A questi si aggiunge l’indice dell’avifauna comune, dato che gli uccelli sono un buon indicatore dello stato di salute generale della biodiversità. Sul lato della fertilità dei terreni, l’Ue ha stabilito che dovranno essere ripristinate almeno il 30% delle torbiere drenate entro il 2030.
La misura è stata particolarmente contestata da alcune sigle di rappresentanza datoriale agricola, che vedono nel provvedimento un ulteriore gravame sulle produzioni. Per rispondere alle preoccupazioni del comparto, il Parlamento europeo ha chiesto e ottenuto l’introduzione di un freno di emergenza nel caso in cui gli obiettivi previsti dal regolamento riducano la superficie coltivata in misura tale da compromettere la produzione.
Tuttavia, nonostante le modifiche, i tentativi per renderlo “meno divisivo” non hanno tolto alcune riserve.
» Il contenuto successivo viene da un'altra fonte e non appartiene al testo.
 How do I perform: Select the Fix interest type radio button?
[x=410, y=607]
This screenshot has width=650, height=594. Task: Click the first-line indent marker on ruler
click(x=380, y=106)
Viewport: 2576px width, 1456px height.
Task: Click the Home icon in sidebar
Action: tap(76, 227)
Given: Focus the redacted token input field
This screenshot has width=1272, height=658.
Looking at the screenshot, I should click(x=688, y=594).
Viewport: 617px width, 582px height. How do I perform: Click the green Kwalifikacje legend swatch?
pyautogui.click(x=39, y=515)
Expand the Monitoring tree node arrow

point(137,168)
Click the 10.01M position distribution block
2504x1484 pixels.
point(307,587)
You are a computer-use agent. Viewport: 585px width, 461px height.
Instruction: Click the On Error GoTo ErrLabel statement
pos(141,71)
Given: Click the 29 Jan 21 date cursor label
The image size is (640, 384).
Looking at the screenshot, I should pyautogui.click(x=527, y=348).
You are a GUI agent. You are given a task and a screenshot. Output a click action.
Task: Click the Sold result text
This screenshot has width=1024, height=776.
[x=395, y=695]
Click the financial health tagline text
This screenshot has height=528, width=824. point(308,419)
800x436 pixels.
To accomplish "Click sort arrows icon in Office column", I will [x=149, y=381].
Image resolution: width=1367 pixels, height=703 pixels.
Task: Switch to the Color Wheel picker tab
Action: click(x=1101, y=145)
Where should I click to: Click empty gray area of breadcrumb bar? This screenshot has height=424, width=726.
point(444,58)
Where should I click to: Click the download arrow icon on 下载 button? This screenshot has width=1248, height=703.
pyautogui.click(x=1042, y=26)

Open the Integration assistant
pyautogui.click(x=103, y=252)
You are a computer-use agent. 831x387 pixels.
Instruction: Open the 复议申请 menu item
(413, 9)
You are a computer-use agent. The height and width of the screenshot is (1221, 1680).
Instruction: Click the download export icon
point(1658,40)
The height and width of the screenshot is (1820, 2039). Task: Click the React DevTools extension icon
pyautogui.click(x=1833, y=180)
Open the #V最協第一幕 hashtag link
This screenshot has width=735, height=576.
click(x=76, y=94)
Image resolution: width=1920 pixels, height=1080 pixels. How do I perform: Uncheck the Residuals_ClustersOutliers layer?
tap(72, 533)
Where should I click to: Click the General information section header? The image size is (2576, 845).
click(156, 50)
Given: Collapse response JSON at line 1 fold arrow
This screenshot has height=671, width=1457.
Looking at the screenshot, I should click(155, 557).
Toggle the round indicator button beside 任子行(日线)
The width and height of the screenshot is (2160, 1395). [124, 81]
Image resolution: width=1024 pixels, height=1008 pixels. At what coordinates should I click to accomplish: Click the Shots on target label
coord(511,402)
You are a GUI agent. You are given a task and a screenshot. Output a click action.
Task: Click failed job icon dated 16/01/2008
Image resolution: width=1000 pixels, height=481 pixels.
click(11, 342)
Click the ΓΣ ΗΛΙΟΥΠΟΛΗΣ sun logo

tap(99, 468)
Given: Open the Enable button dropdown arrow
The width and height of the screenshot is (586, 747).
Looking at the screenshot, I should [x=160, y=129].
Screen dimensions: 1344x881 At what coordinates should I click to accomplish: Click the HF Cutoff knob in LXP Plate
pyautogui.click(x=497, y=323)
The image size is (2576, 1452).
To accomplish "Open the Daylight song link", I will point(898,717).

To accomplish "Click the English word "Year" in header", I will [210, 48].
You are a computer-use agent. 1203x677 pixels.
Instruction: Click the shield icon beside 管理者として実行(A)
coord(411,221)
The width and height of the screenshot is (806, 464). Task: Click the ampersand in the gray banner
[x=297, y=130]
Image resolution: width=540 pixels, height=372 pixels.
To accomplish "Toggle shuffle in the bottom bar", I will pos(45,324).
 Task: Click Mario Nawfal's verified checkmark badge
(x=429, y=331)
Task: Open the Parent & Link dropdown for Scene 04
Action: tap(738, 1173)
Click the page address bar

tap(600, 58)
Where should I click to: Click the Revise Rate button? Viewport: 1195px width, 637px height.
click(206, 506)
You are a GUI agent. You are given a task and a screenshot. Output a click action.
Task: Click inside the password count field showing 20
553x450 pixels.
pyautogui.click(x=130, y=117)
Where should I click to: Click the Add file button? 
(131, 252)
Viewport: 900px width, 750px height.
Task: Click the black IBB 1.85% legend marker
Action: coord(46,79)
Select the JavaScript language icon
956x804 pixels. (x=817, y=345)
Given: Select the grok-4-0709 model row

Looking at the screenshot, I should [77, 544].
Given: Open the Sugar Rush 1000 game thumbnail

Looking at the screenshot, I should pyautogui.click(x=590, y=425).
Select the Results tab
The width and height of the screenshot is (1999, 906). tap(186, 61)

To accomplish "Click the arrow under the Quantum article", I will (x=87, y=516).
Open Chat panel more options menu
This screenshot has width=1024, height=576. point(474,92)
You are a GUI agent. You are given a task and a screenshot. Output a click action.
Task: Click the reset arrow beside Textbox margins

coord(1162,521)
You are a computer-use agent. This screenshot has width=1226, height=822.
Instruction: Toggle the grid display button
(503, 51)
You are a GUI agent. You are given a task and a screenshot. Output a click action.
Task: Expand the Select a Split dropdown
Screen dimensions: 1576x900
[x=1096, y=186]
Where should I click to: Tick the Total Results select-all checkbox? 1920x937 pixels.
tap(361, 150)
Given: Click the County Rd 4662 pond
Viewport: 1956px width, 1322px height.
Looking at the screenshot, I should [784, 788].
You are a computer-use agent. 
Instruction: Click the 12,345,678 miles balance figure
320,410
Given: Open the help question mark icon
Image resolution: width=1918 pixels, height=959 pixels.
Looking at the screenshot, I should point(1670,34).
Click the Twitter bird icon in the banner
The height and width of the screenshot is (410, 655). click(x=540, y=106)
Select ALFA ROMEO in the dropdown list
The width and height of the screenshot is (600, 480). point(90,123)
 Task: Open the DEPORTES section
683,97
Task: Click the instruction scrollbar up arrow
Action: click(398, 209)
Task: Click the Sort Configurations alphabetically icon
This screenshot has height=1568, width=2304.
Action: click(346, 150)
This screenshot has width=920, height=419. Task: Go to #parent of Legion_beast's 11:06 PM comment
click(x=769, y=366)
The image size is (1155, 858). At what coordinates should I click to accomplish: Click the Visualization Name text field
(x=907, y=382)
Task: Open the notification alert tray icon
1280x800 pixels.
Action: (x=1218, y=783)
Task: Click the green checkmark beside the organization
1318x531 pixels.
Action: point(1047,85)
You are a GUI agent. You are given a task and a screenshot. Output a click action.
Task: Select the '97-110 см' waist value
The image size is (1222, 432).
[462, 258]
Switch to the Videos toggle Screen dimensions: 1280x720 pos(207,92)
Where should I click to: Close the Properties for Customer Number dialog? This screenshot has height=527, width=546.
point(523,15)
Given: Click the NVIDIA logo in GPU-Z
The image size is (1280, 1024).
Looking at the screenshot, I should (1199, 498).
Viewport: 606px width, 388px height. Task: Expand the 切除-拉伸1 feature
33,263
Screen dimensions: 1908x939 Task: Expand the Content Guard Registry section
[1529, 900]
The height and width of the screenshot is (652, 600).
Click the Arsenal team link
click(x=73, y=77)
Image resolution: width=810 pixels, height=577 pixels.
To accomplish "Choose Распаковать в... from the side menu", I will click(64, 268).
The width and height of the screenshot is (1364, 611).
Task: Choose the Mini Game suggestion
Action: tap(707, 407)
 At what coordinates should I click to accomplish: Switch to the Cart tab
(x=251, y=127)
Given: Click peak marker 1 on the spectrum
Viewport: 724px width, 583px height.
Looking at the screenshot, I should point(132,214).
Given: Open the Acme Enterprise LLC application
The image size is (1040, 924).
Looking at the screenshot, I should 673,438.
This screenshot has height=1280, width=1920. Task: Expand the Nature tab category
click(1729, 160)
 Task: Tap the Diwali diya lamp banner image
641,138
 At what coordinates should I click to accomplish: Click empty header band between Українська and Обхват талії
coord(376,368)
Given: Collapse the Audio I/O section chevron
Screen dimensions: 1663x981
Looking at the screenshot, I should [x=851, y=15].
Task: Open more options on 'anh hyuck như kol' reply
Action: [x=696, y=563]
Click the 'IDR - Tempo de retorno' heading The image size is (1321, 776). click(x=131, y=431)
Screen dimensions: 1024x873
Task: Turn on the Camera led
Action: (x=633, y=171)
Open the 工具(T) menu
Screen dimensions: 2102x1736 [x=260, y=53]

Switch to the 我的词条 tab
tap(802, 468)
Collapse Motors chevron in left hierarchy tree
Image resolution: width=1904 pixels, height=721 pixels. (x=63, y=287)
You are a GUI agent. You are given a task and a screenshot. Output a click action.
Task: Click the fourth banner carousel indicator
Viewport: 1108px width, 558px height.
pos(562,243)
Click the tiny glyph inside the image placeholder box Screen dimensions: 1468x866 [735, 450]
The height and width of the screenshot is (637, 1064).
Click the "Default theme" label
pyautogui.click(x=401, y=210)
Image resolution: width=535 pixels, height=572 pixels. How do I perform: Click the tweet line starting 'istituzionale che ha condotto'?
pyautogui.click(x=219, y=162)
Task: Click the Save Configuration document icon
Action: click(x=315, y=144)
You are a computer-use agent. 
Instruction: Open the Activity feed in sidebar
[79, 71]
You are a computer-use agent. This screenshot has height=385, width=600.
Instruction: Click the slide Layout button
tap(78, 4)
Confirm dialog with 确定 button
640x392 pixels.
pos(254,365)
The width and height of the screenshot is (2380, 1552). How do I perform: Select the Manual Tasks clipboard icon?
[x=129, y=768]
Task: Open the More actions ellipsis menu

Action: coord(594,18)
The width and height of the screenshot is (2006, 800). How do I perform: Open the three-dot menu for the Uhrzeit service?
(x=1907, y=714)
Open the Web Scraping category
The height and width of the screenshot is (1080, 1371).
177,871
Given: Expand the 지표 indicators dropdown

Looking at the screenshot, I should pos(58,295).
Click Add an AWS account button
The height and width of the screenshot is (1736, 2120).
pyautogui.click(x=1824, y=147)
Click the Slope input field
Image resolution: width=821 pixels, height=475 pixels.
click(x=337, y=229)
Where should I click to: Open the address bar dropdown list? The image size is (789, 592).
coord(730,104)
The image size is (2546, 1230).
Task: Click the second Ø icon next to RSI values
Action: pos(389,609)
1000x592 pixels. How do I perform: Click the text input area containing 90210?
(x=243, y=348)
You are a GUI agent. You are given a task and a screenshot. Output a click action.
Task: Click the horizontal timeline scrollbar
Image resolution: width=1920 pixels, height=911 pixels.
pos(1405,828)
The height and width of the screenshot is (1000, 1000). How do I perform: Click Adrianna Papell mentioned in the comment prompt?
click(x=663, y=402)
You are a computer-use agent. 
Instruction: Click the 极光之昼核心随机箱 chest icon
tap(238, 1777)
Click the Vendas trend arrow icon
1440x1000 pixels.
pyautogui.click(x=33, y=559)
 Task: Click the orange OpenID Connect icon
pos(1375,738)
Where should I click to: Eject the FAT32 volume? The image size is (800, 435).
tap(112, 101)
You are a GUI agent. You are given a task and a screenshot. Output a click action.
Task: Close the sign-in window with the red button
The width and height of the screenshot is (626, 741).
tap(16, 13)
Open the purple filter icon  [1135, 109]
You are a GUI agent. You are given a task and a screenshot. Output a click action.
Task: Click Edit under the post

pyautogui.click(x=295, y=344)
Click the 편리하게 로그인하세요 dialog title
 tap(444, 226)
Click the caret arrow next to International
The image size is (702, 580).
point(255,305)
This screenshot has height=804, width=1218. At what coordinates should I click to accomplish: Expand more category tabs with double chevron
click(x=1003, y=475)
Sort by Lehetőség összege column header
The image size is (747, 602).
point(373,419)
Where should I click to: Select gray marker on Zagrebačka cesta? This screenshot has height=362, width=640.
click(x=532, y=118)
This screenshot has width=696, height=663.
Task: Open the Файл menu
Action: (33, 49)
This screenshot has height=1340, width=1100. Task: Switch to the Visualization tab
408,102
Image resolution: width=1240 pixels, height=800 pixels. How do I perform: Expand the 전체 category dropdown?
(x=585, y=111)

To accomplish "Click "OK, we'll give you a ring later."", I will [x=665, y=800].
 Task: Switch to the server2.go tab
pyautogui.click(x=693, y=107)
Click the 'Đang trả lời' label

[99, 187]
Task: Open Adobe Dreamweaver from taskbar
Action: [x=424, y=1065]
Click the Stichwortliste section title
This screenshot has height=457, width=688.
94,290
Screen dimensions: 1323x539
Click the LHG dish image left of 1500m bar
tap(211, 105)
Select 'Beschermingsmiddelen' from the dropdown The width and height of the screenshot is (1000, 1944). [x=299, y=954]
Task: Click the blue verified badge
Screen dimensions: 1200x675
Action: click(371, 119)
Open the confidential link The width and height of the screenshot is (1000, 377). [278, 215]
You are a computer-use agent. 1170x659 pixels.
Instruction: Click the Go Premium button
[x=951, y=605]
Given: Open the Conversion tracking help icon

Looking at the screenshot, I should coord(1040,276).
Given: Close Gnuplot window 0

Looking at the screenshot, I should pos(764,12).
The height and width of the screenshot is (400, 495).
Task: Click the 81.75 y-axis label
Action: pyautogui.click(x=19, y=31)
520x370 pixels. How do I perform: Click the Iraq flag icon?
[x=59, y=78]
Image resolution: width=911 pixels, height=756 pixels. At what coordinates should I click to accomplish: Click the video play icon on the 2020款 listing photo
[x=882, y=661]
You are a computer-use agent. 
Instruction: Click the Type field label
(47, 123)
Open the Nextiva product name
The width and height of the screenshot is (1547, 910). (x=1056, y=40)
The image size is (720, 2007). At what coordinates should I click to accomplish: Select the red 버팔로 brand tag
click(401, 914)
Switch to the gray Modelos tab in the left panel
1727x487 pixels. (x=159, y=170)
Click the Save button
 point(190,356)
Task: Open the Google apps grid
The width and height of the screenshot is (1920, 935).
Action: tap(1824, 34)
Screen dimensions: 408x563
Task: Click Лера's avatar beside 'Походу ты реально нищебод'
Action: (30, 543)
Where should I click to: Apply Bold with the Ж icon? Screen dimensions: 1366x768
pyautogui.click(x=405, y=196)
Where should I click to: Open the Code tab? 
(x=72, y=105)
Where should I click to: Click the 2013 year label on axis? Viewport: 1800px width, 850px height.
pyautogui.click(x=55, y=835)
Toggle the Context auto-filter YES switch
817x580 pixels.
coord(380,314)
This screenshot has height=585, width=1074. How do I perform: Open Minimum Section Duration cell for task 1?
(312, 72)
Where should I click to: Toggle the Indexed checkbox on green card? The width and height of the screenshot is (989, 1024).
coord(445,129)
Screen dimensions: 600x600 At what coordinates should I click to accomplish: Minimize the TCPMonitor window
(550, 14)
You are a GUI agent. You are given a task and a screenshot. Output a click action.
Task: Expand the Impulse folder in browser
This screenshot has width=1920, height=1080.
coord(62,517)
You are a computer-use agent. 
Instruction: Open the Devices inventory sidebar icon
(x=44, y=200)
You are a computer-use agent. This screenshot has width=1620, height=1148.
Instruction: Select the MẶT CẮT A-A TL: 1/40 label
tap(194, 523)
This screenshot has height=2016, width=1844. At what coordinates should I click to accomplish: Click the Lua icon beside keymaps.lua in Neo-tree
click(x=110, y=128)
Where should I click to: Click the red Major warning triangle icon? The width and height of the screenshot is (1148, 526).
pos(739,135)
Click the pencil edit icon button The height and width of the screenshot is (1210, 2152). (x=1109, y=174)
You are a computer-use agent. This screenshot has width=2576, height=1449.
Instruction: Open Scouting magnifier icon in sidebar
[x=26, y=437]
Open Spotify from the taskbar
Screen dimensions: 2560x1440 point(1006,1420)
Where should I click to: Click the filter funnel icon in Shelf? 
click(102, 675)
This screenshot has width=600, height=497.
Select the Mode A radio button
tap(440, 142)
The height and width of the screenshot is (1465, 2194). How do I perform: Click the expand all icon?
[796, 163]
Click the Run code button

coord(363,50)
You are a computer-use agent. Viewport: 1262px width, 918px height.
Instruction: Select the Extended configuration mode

La viceministra italiana all’Ambiente e sicurezza energetica Vannia Gava ha spiegato così il voto contrario dell’Italia: “Il regolamento, così com’è, impatta negativamente il settore agricolo dell’Unione, accrescendone gli oneri economici e amministrativi”, indicando nel Nature Restoration Law l’ultimo colpo di coda di una legislatura – quella trascorsa – definita a più riprese ideologica.
Di segno opposto le parole di Alain Marion, viceministra belga responsabile dell’ambiente, che parla di una giornata storica in cui l’Ue potrà finalmente portare, a livello internazionale, una voce unica a garanzia degli ecosistemi, con particolare riferimento alla COP29. Sulla stessa scia, il Commissario europeo all’Ambiente Virginius Sinkevicius: “Siamo sulla buona strada per invertire la perdita di biodiversità, iniziamo ora a lavorare insieme e dimostriamo che l’Ue è ancora all’avanguardia. Lontano dalle caricature con cui è stata descritta, questa legge ci consentirà di essere più forti di fronte agli impatti del cambiamento climatico”.
La posizione di AIC
“Il via libera definitivo del Consiglio Ue al Regolamento Nature Restoration Law segna un passo positivo per la tutela degli ecosistemi, compresi quelli agricoli, ma ora inizia il lavoro vero. Abbiamo bisogno che gli Stati attuino piani di ripristino che non mettano in contrapposizione l’agricoltura e l’ambiente. La legge ha affrontato uno dei viaggi più tumultuosi nella storia della legislazione europea e ha creato divisioni insostenibili per l’importanza delle sfide che questo provvedimento intende affrontare” sottolinea Santoianni “Per questo le istituzioni nazionali ed europee dovranno essere portatrici di politiche coraggiose, a partire dalla realizzazione di un piano di investimenti comuni in grado di invertire il ciclo dello sfruttamento selvaggio delle risorse e riconoscere il ruolo fondamentale delle pratiche agricole sostenibili. Solo così gli obiettivi di uno dei documenti chiave del Green Deal potranno veramente essere realizzati, alleviando le paure dei nostri agricoltori, primi custodi del territorio”.